## TASK STATEMENT
What follows is a block of records; restate each one word for word.

## THE DATA
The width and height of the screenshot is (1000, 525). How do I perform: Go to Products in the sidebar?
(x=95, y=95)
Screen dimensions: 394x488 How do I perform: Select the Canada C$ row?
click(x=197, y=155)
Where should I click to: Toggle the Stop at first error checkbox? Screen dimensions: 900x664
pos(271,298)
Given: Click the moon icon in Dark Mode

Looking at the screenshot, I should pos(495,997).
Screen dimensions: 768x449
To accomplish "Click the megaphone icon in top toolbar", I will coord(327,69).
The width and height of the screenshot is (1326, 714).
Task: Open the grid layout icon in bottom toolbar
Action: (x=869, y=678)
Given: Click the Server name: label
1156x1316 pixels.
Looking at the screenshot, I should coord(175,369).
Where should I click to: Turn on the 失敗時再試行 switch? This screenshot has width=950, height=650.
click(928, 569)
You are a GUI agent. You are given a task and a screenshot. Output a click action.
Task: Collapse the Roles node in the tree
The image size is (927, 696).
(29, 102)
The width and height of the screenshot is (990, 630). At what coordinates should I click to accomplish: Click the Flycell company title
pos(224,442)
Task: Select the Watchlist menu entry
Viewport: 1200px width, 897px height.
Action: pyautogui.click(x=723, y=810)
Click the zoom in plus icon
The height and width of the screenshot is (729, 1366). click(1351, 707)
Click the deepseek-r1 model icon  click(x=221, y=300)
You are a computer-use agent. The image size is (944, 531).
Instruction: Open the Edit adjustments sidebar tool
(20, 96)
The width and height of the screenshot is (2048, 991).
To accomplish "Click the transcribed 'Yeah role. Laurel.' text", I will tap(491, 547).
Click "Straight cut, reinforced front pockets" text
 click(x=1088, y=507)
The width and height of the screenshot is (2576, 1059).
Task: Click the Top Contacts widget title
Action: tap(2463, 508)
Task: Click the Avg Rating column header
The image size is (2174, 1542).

## OUTPUT FOR THIS TASK
The width and height of the screenshot is (1000, 525). How do I perform: Go to Products in the sidebar?
(x=95, y=95)
Screen dimensions: 394x488 How do I perform: Select the Canada C$ row?
click(x=197, y=155)
Where should I click to: Toggle the Stop at first error checkbox? Screen dimensions: 900x664
pos(271,298)
Given: Click the moon icon in Dark Mode

Looking at the screenshot, I should pos(495,997).
Screen dimensions: 768x449
To accomplish "Click the megaphone icon in top toolbar", I will coord(327,69).
The width and height of the screenshot is (1326, 714).
Task: Open the grid layout icon in bottom toolbar
Action: (x=869, y=678)
Given: Click the Server name: label
1156x1316 pixels.
Looking at the screenshot, I should coord(175,369).
Where should I click to: Turn on the 失敗時再試行 switch? This screenshot has width=950, height=650.
click(928, 569)
You are a GUI agent. You are given a task and a screenshot. Output a click action.
Task: Collapse the Roles node in the tree
The image size is (927, 696).
(29, 102)
The width and height of the screenshot is (990, 630). At what coordinates should I click to accomplish: Click the Flycell company title
pos(224,442)
Task: Select the Watchlist menu entry
Viewport: 1200px width, 897px height.
Action: pyautogui.click(x=723, y=810)
Click the zoom in plus icon
The height and width of the screenshot is (729, 1366). click(1351, 707)
Click the deepseek-r1 model icon  click(x=221, y=300)
You are a computer-use agent. The image size is (944, 531).
Instruction: Open the Edit adjustments sidebar tool
(20, 96)
The width and height of the screenshot is (2048, 991).
To accomplish "Click the transcribed 'Yeah role. Laurel.' text", I will tap(491, 547).
Click "Straight cut, reinforced front pockets" text
 click(x=1088, y=507)
The width and height of the screenshot is (2576, 1059).
Task: Click the Top Contacts widget title
Action: tap(2463, 508)
Task: Click the Avg Rating column header
The image size is (2174, 1542).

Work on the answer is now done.